The next step is to set the timecode generating start point on your TC device, in my case, the Lynx. I personally like to run TOD timecode as military time, so if it’s 7:32:14 PM, I set the Lynx to 19:32:14:00 (your converted HDSLR clips will end up as military time as well, so best to stick to military time). What you want to do is set your timecode generator ahead of the current time of your HDSLR camera(s). So if it’s currently 5:23:04 in real-time, you might want to set the timecode generator to 5:24:00. Once the real-time reaches 5:24:00, hit the “start” or “generate” button on your timecode generator as closely as possible, and the timecode on your timecode generator should match that of your HDSLR camera(s). If your timecode generator has an “online” function like my Lynx does, then make sure to turn it on or it may drift, especially in 24 FPS. Otherwise it’ll count frames to each second, instead of maintaining a true second of time. If you do experience some drifting from your timecode generator after an hour or so, then simply reset the generator accordingly when it does. Best to keep an eye on things to see how your system behaves. If your TC generator has an online mode, there shouldn’t be an issue with drift over time.
So now the timecode generator is essentially the master timecode clock of your HDSLR camera(s). From here, you can hook up whatever timecode slave units you need to it. I usually split the timecode output from the generator to our wireless digital slate, the wireless Script Boy, and to double-system sound recording (like a Fostex PD-6 we’ve used on set). Remember that the LTC output is essentially an analog signal of sound (sounds kind of like a modem). If you get an overly hot signal out of your TC generator’s LTC output, then try using a passive audio attenuator to lower the level. Works like a charm.
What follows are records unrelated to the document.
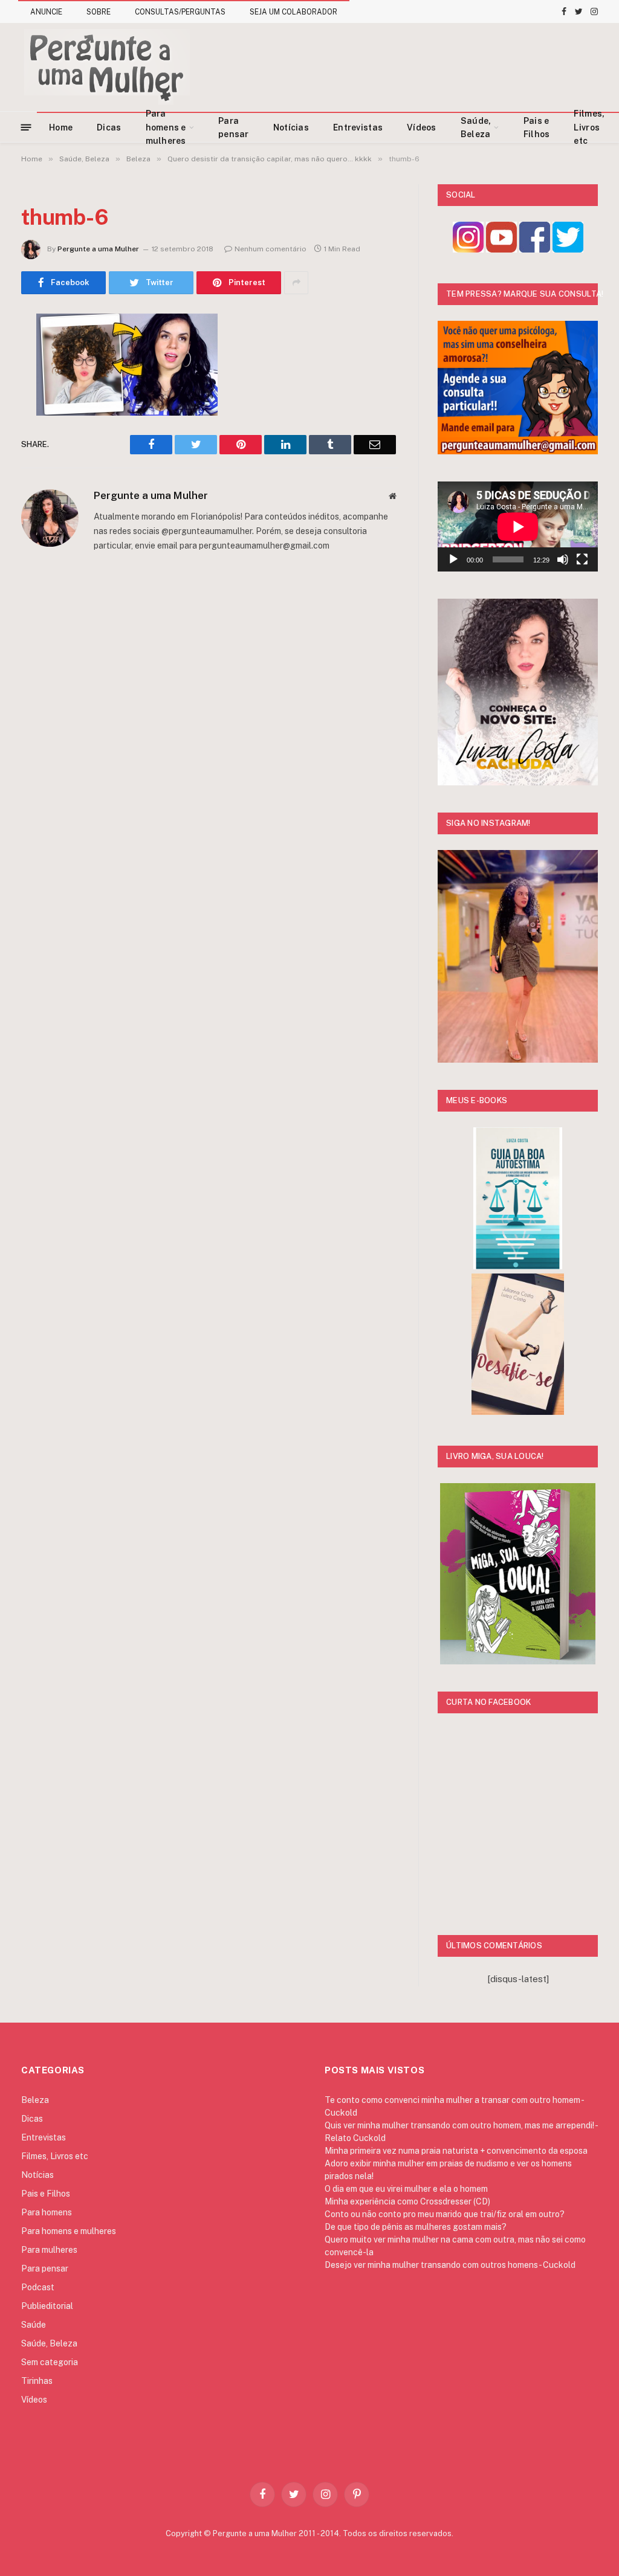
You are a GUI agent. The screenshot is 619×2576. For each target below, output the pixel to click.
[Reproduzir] (453, 559)
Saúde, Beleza (476, 127)
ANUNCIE (46, 12)
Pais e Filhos (536, 127)
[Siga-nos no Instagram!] (468, 249)
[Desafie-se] (518, 1411)
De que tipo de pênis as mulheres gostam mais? (416, 2227)
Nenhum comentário (270, 249)
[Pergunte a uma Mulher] (106, 67)
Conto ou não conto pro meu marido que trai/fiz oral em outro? (445, 2214)
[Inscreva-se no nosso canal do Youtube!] (501, 249)
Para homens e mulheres (166, 127)
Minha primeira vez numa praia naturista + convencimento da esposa (456, 2151)
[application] (518, 526)
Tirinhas (37, 2381)
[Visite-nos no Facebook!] (534, 249)
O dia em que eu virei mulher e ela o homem (406, 2189)
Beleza (35, 2100)
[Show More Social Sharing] (296, 282)
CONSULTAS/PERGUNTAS (180, 12)
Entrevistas (358, 127)
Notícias (291, 127)
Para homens (46, 2212)
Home (61, 127)
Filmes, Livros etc (589, 127)
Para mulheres (49, 2250)
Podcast (37, 2287)
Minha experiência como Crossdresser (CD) (407, 2201)
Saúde (33, 2325)
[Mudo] (563, 559)
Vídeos (421, 127)
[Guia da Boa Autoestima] (517, 1266)
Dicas (109, 127)
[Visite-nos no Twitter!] (568, 249)
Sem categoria (49, 2362)
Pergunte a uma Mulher (98, 249)
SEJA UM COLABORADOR (293, 12)
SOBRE (98, 12)
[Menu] (26, 126)
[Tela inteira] (582, 559)
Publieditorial (47, 2306)
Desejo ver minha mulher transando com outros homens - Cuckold (450, 2265)
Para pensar (233, 127)
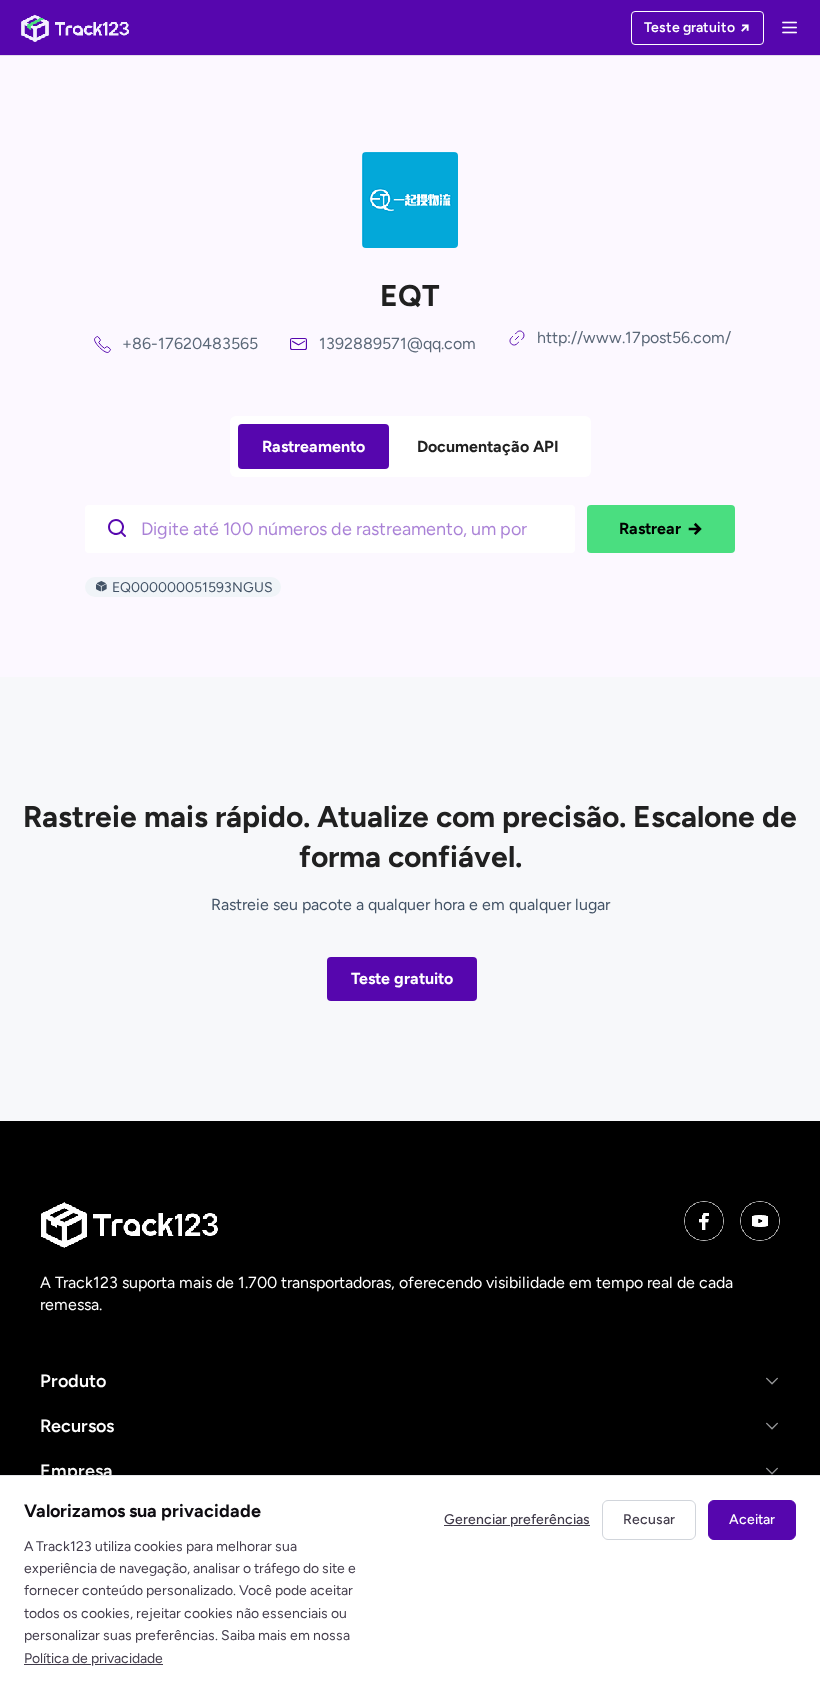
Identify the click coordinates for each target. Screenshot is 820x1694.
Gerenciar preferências (517, 1519)
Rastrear (650, 528)
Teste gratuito (402, 978)
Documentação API (488, 446)
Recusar (649, 1519)
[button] (410, 1381)
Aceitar (752, 1519)
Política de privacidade (93, 1658)
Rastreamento (313, 446)
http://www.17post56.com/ (634, 337)
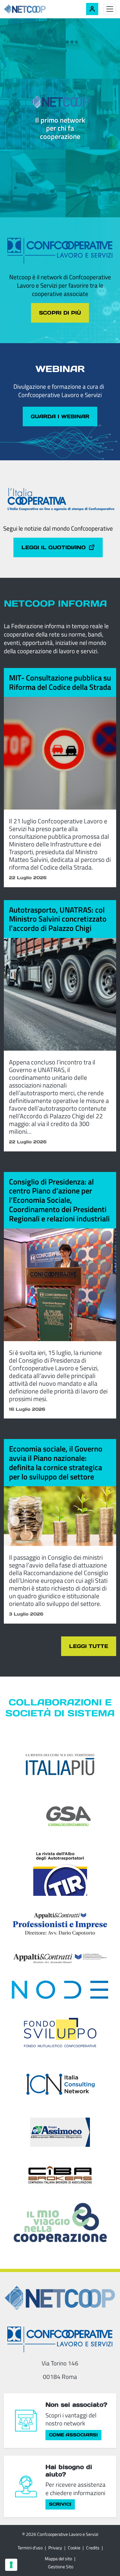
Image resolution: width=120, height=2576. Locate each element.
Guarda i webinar (60, 416)
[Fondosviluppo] (60, 2032)
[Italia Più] (60, 1764)
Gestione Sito (60, 2566)
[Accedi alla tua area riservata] (92, 9)
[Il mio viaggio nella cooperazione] (60, 2222)
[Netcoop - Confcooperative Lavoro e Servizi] (39, 9)
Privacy (55, 2547)
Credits (93, 2547)
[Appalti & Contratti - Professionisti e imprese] (60, 1923)
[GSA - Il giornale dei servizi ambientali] (60, 1816)
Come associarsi (73, 2435)
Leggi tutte (88, 1646)
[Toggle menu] (109, 9)
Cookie (74, 2547)
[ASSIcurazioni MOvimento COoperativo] (60, 2132)
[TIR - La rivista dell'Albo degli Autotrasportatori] (60, 1872)
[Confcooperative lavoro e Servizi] (60, 2339)
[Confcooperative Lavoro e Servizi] (60, 250)
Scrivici (60, 2504)
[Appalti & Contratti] (60, 1958)
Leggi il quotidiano (53, 547)
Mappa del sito (58, 2558)
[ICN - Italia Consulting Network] (60, 2084)
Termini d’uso (30, 2547)
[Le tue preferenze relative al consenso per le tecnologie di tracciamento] (11, 2565)
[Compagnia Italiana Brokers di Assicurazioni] (60, 2174)
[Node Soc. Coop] (60, 1990)
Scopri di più (60, 312)
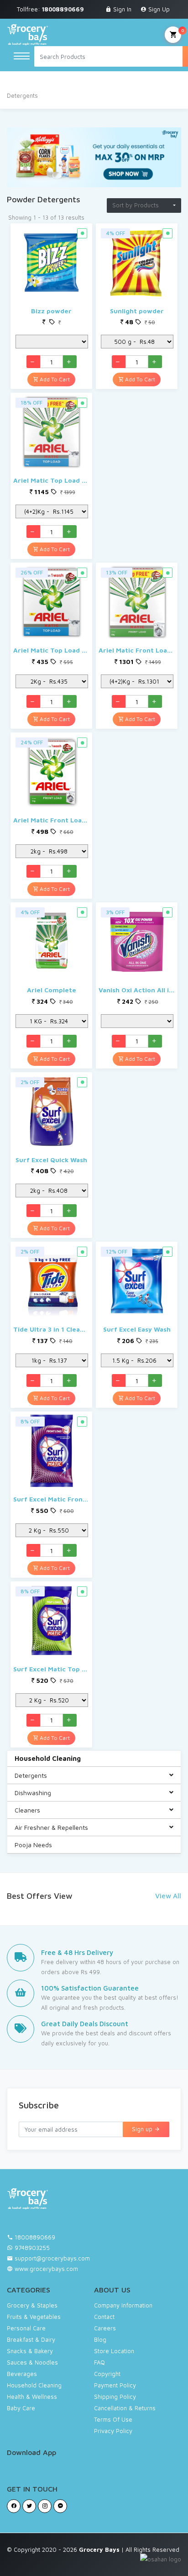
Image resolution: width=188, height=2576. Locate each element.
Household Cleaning (48, 1758)
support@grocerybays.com (52, 2258)
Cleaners (27, 1810)
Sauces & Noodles (32, 2362)
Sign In (121, 9)
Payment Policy (115, 2385)
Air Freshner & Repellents (51, 1827)
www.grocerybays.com (45, 2268)
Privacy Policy (113, 2430)
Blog (100, 2339)
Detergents (31, 1775)
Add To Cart (54, 379)
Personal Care (26, 2328)
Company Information (123, 2305)
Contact (104, 2316)
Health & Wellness (32, 2396)
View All (168, 1896)
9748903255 (32, 2247)
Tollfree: (50, 9)
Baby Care (21, 2408)
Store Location (114, 2351)
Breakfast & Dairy (31, 2339)
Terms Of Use (113, 2419)
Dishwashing (33, 1792)
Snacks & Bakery (30, 2351)
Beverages (22, 2373)
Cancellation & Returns (125, 2408)
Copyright (107, 2373)
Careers (105, 2328)
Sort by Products (135, 205)
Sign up (143, 2129)
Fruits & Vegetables (34, 2316)
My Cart (173, 34)
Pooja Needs (33, 1845)
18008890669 (35, 2237)
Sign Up (158, 9)
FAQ (99, 2362)
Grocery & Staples (32, 2305)
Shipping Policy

Now the cameras, the audio recording device, the digital slate, and the Script Boy all have the same timecode. Once again though, you’ll probably still want to use something like PluralEyes to match the cameras and audio together in post, but now you also have timecode reference for takes, marks, notes and anything else that has been written down in reference to the footage you’re shooting. A major time-saver when it’s time to edit the footage together. And if you’re using Canon cameras, you’ll need to make sure you install the E1 plugin for Final Cut Pro so that it can convert the originally H.264 video file’s TOD stamp into usable timecode.
Oh but wait, there’s more!
There is a second method of using timecode with HDSLR cameras (or any video camera for that matter). Instead of hand-synching the master timecode generator to the HDSLR cameras like I’ve done, you can alternatively send timecode from your TC generator to all of your devices, including one of your camera’s mic inputs. This method will in fact ensure frame-accurate timecode across all devices, including your HDSLR camera(s), however, you then need to use a plugin for Final Cut Pro like, “FCPauxTC” by VideoToolShed to extract and implement the audio timecode into the file’s timecode track. Avid Media Composer has a built-in feature that does the same thing if you’re cutting on that. And if you do decide to send timecode to one of your HDSLR’s mic input channels, check out the compact Lockit Buddy to easily balance LTC levels to your camera. This method definitely requires you use dual-system sound recording if you need more than one available audio track in your HDSLR camera, since the other audio track is recording the LTC timecode.
So that’s that. You can either “soft sync” your HDLSR cameras together with your other devices, with little conversion work at the NLE ingest stage, or you can get frame-accurate sync with a little extra work at the NLE ingest stage. For means of shot notation and marking, I prefer the “soft sync” approach. For frame-accurate needs, I’d go with the latter. And hey, if anything else, all the running timecode on set makes you look really cool. Always a good thing when the client is on set making sure their money is being well spent!